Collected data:
_____
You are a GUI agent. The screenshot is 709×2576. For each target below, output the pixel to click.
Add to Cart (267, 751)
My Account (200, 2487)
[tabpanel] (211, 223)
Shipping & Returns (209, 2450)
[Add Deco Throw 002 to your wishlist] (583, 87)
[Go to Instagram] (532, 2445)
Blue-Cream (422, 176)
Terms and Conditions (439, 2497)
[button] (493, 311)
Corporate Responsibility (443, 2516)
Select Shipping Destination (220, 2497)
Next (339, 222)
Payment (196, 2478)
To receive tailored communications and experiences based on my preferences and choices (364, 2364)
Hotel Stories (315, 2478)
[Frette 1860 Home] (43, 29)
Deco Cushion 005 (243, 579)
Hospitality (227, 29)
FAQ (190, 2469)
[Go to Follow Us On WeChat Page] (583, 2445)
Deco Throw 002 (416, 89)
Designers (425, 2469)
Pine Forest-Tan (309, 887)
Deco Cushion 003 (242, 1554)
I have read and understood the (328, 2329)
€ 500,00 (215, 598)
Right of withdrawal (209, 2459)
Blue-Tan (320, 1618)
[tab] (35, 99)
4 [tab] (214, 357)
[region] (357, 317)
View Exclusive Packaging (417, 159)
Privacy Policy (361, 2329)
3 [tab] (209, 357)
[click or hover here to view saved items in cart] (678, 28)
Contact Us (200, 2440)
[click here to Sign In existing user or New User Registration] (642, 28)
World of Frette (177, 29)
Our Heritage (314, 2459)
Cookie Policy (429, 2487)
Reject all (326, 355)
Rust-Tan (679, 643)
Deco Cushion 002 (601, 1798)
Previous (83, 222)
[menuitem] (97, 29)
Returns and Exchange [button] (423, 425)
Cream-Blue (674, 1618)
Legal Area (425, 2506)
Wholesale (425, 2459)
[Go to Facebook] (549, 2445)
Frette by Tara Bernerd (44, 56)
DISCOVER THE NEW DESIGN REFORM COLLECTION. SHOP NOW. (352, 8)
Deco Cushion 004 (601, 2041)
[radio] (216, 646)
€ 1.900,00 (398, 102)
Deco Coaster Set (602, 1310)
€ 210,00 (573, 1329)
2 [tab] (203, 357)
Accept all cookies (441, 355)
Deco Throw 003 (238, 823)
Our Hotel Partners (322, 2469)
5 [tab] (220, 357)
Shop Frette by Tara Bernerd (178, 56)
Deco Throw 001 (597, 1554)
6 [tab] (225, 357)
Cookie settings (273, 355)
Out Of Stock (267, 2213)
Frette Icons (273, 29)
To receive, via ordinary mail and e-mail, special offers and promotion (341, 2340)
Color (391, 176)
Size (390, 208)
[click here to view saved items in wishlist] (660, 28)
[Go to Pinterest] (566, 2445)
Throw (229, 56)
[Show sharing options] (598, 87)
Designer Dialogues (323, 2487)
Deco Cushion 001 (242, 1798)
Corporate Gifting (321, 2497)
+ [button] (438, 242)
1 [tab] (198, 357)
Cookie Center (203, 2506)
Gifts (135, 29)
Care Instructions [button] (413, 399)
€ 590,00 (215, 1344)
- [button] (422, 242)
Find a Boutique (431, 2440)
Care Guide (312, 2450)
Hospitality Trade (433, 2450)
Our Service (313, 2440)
_____
Task description - For this exercise, restate each of the entries without any deviation.

Output -
You are a GUI agent. The screenshot is 709×2576. For each target below, output the pixel to click.
Add to Cart (267, 751)
My Account (200, 2487)
[tabpanel] (211, 223)
Shipping & Returns (209, 2450)
[Add Deco Throw 002 to your wishlist] (583, 87)
[Go to Instagram] (532, 2445)
Blue-Cream (422, 176)
Terms and Conditions (439, 2497)
[button] (493, 311)
Corporate Responsibility (443, 2516)
Select Shipping Destination (220, 2497)
Next (339, 222)
Payment (196, 2478)
To receive tailored communications and experiences based on my preferences and choices (364, 2364)
Hotel Stories (315, 2478)
[Frette 1860 Home] (43, 29)
Deco Cushion 005 (243, 579)
Hospitality (227, 29)
FAQ (190, 2469)
[Go to Follow Us On WeChat Page] (583, 2445)
Deco Throw 002 (416, 89)
Designers (425, 2469)
Pine Forest-Tan (309, 887)
Deco Cushion 003 (242, 1554)
I have read and understood the (328, 2329)
€ 500,00 (215, 598)
Right of withdrawal (209, 2459)
Blue-Tan (320, 1618)
[tab] (35, 99)
4 [tab] (214, 357)
[region] (357, 317)
View Exclusive Packaging (417, 159)
Privacy Policy (361, 2329)
3 [tab] (209, 357)
[click or hover here to view saved items in cart] (678, 28)
Contact Us (200, 2440)
[click here to Sign In existing user or New User Registration] (642, 28)
World of Frette (177, 29)
Our Heritage (314, 2459)
Cookie Policy (429, 2487)
Reject all (326, 355)
Rust-Tan (679, 643)
Deco Cushion 002 (601, 1798)
Previous (83, 222)
[menuitem] (97, 29)
Returns and Exchange [button] (423, 425)
Cream-Blue (674, 1618)
Legal Area (425, 2506)
Wholesale (425, 2459)
[Go to Facebook] (549, 2445)
Frette by Tara Bernerd (44, 56)
DISCOVER THE NEW DESIGN REFORM COLLECTION. SHOP NOW. (352, 8)
Deco Cushion 004 (601, 2041)
[radio] (216, 646)
€ 1.900,00 (398, 102)
Deco Coaster Set (602, 1310)
€ 210,00 (573, 1329)
2 [tab] (203, 357)
Accept all cookies (441, 355)
Deco Throw 003 (238, 823)
Our Hotel Partners (322, 2469)
5 [tab] (220, 357)
Shop Frette by Tara Bernerd (178, 56)
Deco Throw 001 (597, 1554)
6 [tab] (225, 357)
Cookie settings (273, 355)
Out Of Stock (267, 2213)
Frette Icons (273, 29)
To receive, via ordinary mail and e-mail, special offers and promotion (341, 2340)
Color (391, 176)
Size (390, 208)
[click here to view saved items in wishlist] (660, 28)
[Go to Pinterest] (566, 2445)
Throw (229, 56)
[Show sharing options] (598, 87)
Designer Dialogues (323, 2487)
Deco Cushion 001 (242, 1798)
Corporate Gifting (321, 2497)
+ [button] (438, 242)
1 [tab] (198, 357)
Cookie Center (203, 2506)
Gifts (135, 29)
Care Instructions [button] (413, 399)
€ 590,00 (215, 1344)
- [button] (422, 242)
Find a Boutique (431, 2440)
Care Guide (312, 2450)
Hospitality Trade (433, 2450)
Our Service (313, 2440)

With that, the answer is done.